Le décret n° 2026-139 du 27 février 2026, publié au Journal officiel du 28 février 2026, crée un nouveau dispositif national : le Système d’information réclamations national (SIRENA).
Ce système vise à centraliser et organiser le traitement des réclamations et des signalements de maltraitance dans les secteurs sanitaire, social et médico-social.
L’objectif affiché est clair : améliorer la traçabilité des signalements, renforcer la coordination entre les acteurs publics et sécuriser le suivi des situations.
Mais pour les agents territoriaux, et notamment pour les services départementaux de l’Aide sociale à l’enfance (ASE), une question se pose immédiatement : quelles seront les conséquences concrètes sur le terrain ?
Une sollicitation supplémentaire pour les départements
Le décret prévoit que les réclamations et signalements soient centralisés dans un système national, puis transmis aux autorités compétentes pour leur traitement, notamment les agences régionales de santé, les services de l’État et les conseils départementaux.
Lorsque des mineurs sont concernés, les départements — via les services de l’ASE — seront directement impliqués.
Concrètement, cela pourrait se traduire par :
- la réception et l’analyse de signalements issus du système national ;
- la formalisation des suites données aux situations signalées ;
- l’alimentation et la mise à jour d’un outil informatique national ;
- des échanges renforcés avec les ARS et les services de l’État ;
- la production de données statistiques et de bilans d’activité.
Autant d’éléments qui viendront s’ajouter aux missions déjà exercées par les équipes de la protection de l’enfance.
Des services déjà sous forte tension
Dans la plupart des départements, les services de l’ASE sont confrontés à une situation structurellement difficile :
- augmentation constante des informations préoccupantes ;
- complexification des situations familiales ;
- tensions sur les capacités d’accueil ;
- difficultés de recrutement et de fidélisation ;
- charge administrative croissante.
Les professionnels de la protection de l’enfance exercent leur mission dans un contexte d’urgence permanente, avec une responsabilité juridique et humaine considérable.

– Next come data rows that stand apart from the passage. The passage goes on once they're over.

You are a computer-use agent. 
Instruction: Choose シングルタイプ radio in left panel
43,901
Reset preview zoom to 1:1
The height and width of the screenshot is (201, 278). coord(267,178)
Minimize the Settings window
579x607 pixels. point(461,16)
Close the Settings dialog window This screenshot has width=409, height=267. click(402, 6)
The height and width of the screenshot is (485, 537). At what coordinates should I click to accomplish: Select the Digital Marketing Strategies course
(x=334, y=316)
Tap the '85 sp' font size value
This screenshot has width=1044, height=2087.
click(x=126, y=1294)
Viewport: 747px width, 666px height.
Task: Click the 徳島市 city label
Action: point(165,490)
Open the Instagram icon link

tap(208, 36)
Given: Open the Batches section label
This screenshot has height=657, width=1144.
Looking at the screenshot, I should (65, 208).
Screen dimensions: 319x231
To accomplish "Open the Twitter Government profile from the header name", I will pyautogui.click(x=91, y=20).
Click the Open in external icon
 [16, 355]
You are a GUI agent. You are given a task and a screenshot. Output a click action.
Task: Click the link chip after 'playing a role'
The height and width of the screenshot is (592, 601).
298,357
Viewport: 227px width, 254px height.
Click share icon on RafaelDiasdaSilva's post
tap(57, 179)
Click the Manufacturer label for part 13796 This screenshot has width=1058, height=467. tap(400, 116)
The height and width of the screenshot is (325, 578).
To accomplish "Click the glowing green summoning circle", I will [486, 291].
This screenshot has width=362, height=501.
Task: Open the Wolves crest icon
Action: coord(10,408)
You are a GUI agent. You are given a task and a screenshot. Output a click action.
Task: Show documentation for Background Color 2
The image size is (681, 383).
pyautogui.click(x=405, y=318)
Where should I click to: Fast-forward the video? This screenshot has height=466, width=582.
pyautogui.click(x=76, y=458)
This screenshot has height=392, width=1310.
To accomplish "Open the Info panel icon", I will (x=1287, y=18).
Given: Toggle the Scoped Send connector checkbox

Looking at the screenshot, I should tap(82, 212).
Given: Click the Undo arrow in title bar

Dans ce contexte, toute nouvelle procédure administrative — même si elle poursuit un objectif légitime — peut rapidement se traduire par une charge de travail supplémentaire.
Le risque d’une intensification administrative
Le SNT Moselle tient à rappeler un point essentiel :
Un outil national de suivi peut améliorer la coordination entre les acteurs publics.
Mais il peut aussi augmenter le temps consacré aux tâches administratives.
Or la protection de l’enfance repose avant tout sur :
- la présence des professionnels sur le terrain ;
- l’évaluation approfondie des situations ;
- la coordination humaine avec les partenaires ;
- la stabilité des équipes.
Si la mise en œuvre de SIRENA conduit à multiplier les saisies informatiques, les comptes rendus formalisés et les procédures de suivi sans moyens supplémentaires, l’impact sur la charge de travail des agents sera direct.
Une exigence : des moyens à la hauteur des ambitions
Le SNT Moselle ne remet pas en cause la nécessité d’améliorer le traitement des signalements de maltraitance.
Mais une réforme organisationnelle ne peut être efficace que si ses conséquences sur les services sont anticipées.
Cela implique :
- une évaluation claire de la charge de travail supplémentaire ;
- des moyens humains adaptés ;
- une formation des agents à l’utilisation des nouveaux outils ;
- un déploiement progressif et réaliste.
Car la qualité du service public de protection de l’enfance dépend avant tout :
- du nombre de professionnels disponibles,
- de leurs conditions d’exercice,
- et de leur capacité à consacrer du temps aux enfants et aux familles.
Un système d’information ne protège pas un enfant.
Ce sont les professionnels qui le font.
Le SNT57 restera vigilant
Nous serons attentif :
- aux modalités concrètes de déploiement du dispositif dans les départements ;
- à l’évaluation réelle de la charge administrative induite ;
- aux engagements en matière de formation et de moyens humains.
La protection de l’enfance est une responsabilité collective majeure.
Elle nécessite des outils efficaces, mais surtout des équipes reconnues, soutenues et correctement dimensionnées.
Le SNT Moselle continuera de défendre une approche responsable :
moderniser les outils, oui, fragiliser les services, non.